=== Stored records ===
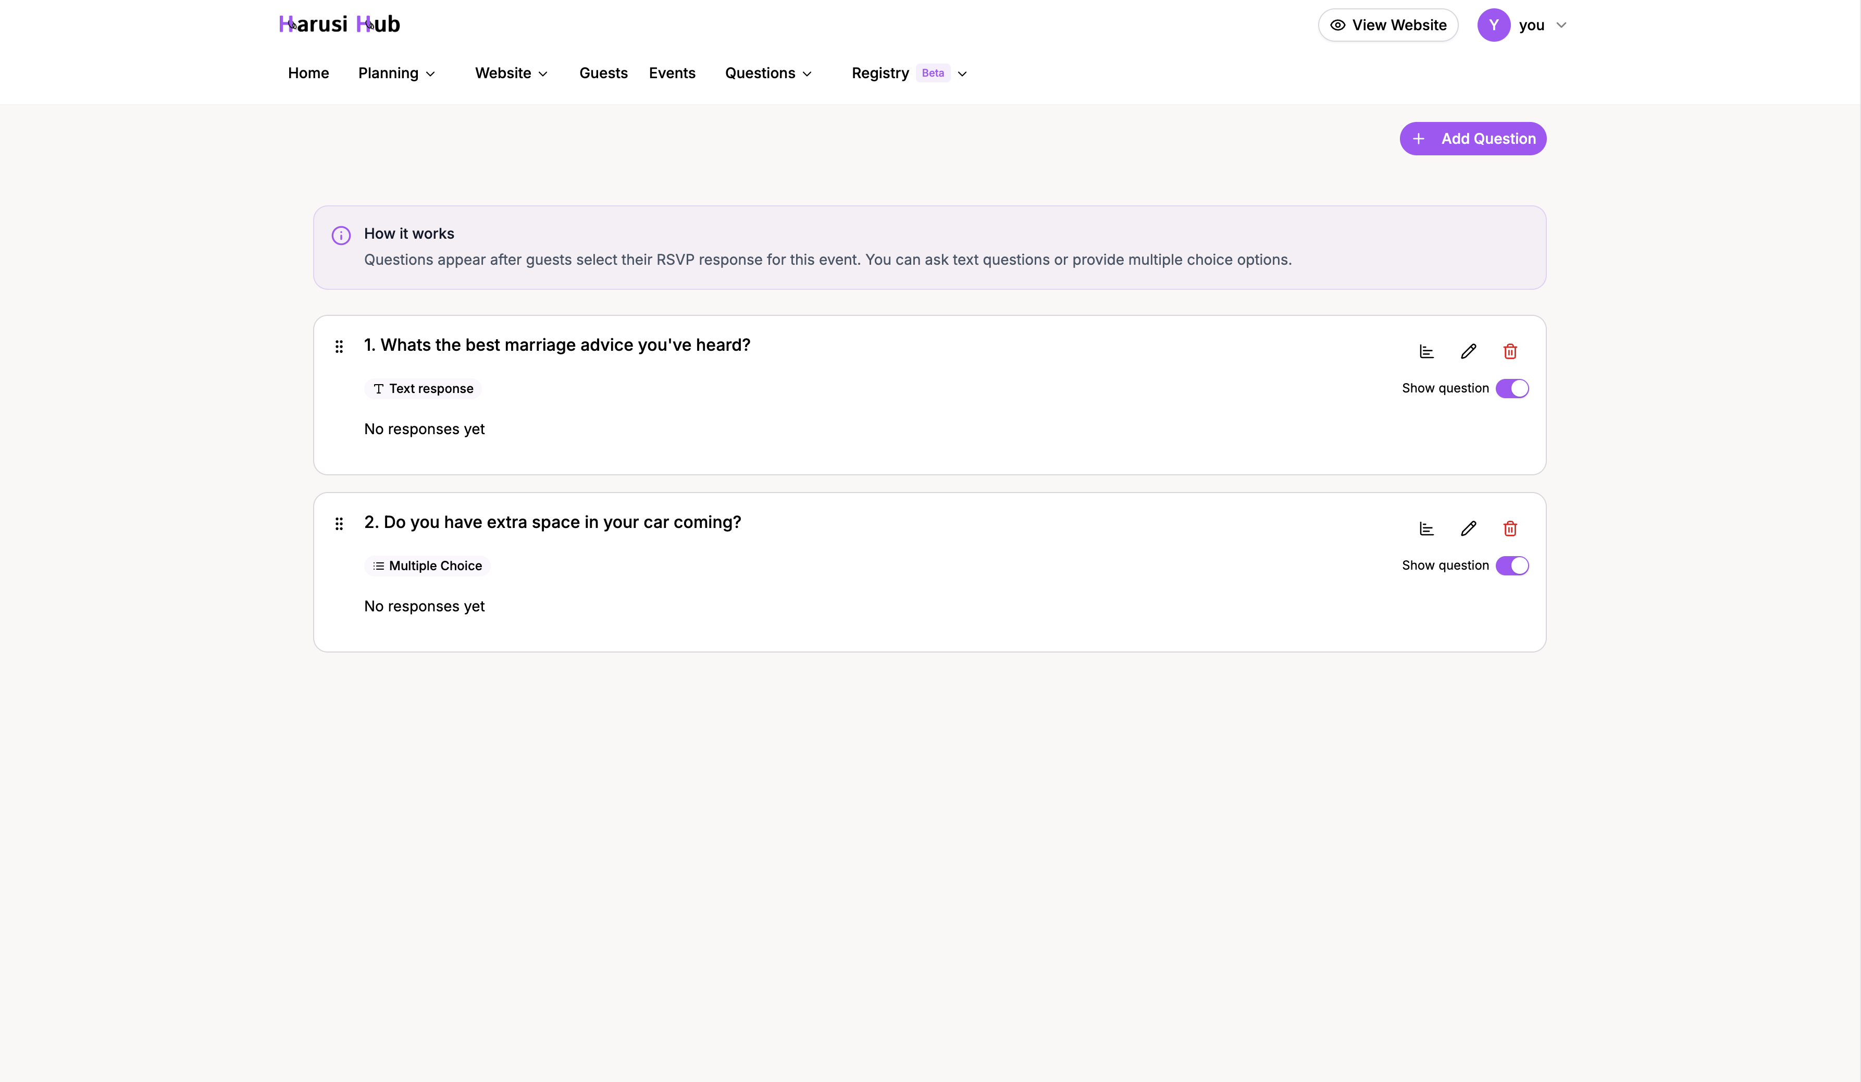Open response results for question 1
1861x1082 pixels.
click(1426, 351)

* * *

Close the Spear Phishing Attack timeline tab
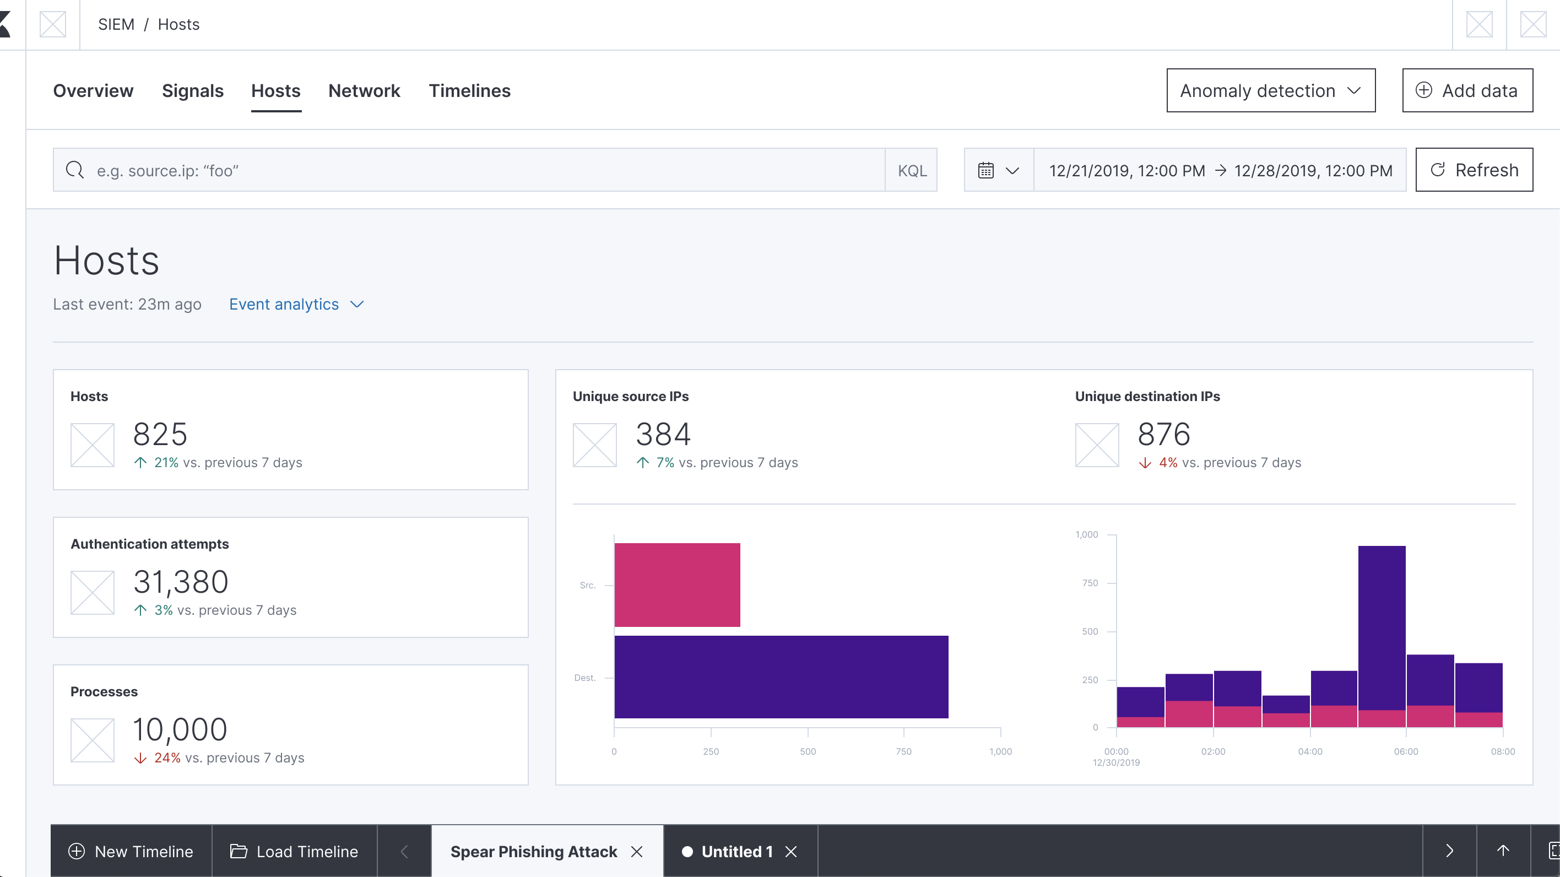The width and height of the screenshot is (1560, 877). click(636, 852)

* * *

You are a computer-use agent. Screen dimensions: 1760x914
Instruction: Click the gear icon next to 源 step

=== Problem to work on ===
Rewrite the material from the line containing "You are a computer-use" up to and including the line containing "Instruction: Click the", replacing "gear icon" with "settings icon" and leaving everything else unchanged.

=== Completed exercise ===
You are a computer-use agent. Screen dimensions: 1760x914
Instruction: Click the settings icon next to 源 step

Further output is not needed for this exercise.